Derek Draper, who previously worked for the Minister without Portfolio, Peter Mandelson, is accused of offering clients privileged access to ministers.
The "cash-for-access" row erupted after newspaper reports that Mr Draper - currrently on holiday in Italy - and senior Downing Street aide Roger Liddle worked together to persuade US businessmen they could arrange for them to meet ministers.
He has now been suspended pending an investigation by his company GPC Market Access and sacked as a columnist for the Daily Express.
GPC Chairman Sir Ian Wrigglseworth said the comapny had been "deeply concerned" about aspects of the allegations.
Tories attack 'grossly improper' acts
Mr Liddle has denied any wrongdoing and the newspaper insisted it did not accuse him of leaking any information.
The prime minister's official spokesman insisted Mr Liddle had been asked about the allegations, but had not been suspended and would not be.
He also said there would be no investigation into Mr Liddle's behaviour unless there was evidence of wrongdoing, which Mr Blair would take extremely seriously.
But the Tories, who were embroiled in the "cash-for-questions" scandal which helped lose them the last election, demanded an explanation from the government.
Shadow Chancellor Francis Maude said it was "grossly improper" for former aides to leak "stolen" information to their clients.
'Cronyism and insider dealing'
He said claims that Chancellor Gordon Brown's Mansion House speech had been leaked by another lobbyist amounted to "insider dealing."
"That's a very serious matter. We are just beginning to see a pattern of what New Labour and the Third Way is about.
"It's about cronyism. It's about special favours to friends. It's about politicising the higher reaches of the civil service.
"What is improper is for people with intimate government connections to trade on that, to use it to get inside information, to give preferential advantage to their own clients, by sliding them under-the-counter information, advance copies of speeches, which are stolen.

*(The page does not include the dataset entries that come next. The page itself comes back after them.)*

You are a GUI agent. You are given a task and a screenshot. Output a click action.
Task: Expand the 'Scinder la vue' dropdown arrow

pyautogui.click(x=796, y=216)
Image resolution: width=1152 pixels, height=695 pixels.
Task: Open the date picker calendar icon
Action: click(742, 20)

"That is grossly improper. If Mr Blair really wants to say he is about a new type of clean politics, he needs to suspend or sack Mr Liddle immediately and have a high-level inquiry into this gross impropriety," he said.
Lobbyists 'need code of conduct'
Labour MP Giles Radice, chairman of the Treasury Select Committee, said there was no evidence The Observer's story was correct.
But he called for Lord Neill's Committee on Standards in Public Life to consider a statutory code for lobbyists.
The Observer says that the advisers, who previously worked for the Prime Minister, Chancellor Gordon Brown, and Mr Mandelson, claimed to have passed confidential information on to large corporations.
Ministers not involved
The paper insists no ministers are accused of impropriety and that not all the lobbyists they approached offered privileged information or access.
It also stresses that none of the lobbyists_ clients sought inside information or acted improperly on any material handed over.